Bir röportajda Hassan, bir anlığına istifa etme düşüncesinin aklından geçtiğini, ancak daha sonra pişman olmak istemediğini ve herhangi bir mazerete hazır olmadığını kendi kendine söyledi.
(10) Hiç kimse her zaman kazanamaz:
Bu, öğrenilmesi gereken acı bir derstir, ancak pratik olarak gerçekleştirmemiz gereken nihai bir gerçektir. Herhangi bir yarışmaya katılan tüm sporcular, yıllarca birkaç saatlik antrenmandan geçerler, yol boyunca ellerinden gelenin en iyisini yapmak için ağır baskılar ve zorluklarla baş ederler. Ancak, her sporcu evine madalya ile gitmez.

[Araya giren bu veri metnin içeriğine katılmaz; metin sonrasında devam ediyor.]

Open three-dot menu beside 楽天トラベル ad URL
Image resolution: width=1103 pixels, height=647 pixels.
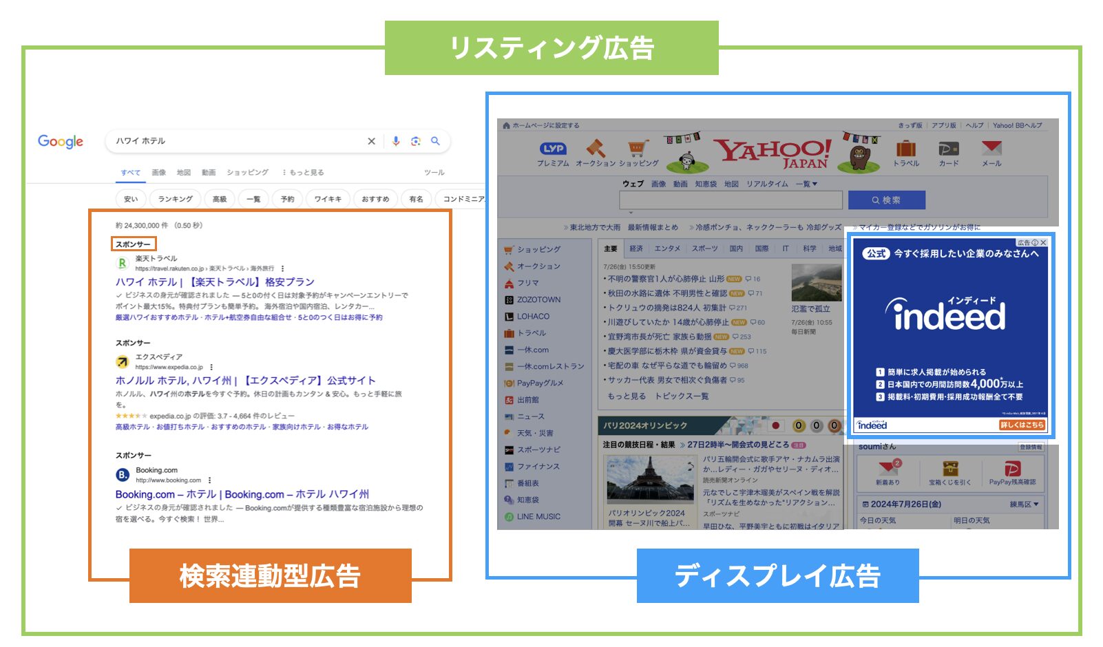pyautogui.click(x=283, y=268)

Katılım, kazanmaktan daha önemlidir ve bu yolculuk ve en önemli olan sıkı çalışma ve gelecekte madalya kazanmalarına yardımcı olacak bu çabadır.
Bu, ne olursa olsun, hayatın sadece başarıya veya başarısızlığa bağlı olmayan uzun bir yolculuk olduğunu öğrenmemiz gereken önemli bir derstir.
Hayat savaşı, çoğu durumda yokuş yukarı yapılır; ve mücadele etmeden kazanmak aynı zamanda zaferin onursuz olduğu anlamına da gelir. Zorluklar olmasaydı başarı olmazdı; Uğruna mücadele edilecek bir şey olmasaydı, elde edilecek hiçbir şey olmazdı, diyor Samuel gülümsüyor.
Anahtar paket servisi:
Sporun bizi motive etme, öğrenmemize ve kendimiz hakkında daha fazla şey keşfetmemize yardımcı olma gücü vardır. Bizi herhangi bir durumla yüzleşmeye hazırlar ve savaşa hazır hale getirir. Sporcuların 2020 Tokyo Olimpiyatları'nda bunu gösterme şekli bize çok şey öğretti ve bu öğrenmeler, kişinin hayatını hayal edebileceğinizden çok daha fazla şekilde dönüştürebilir.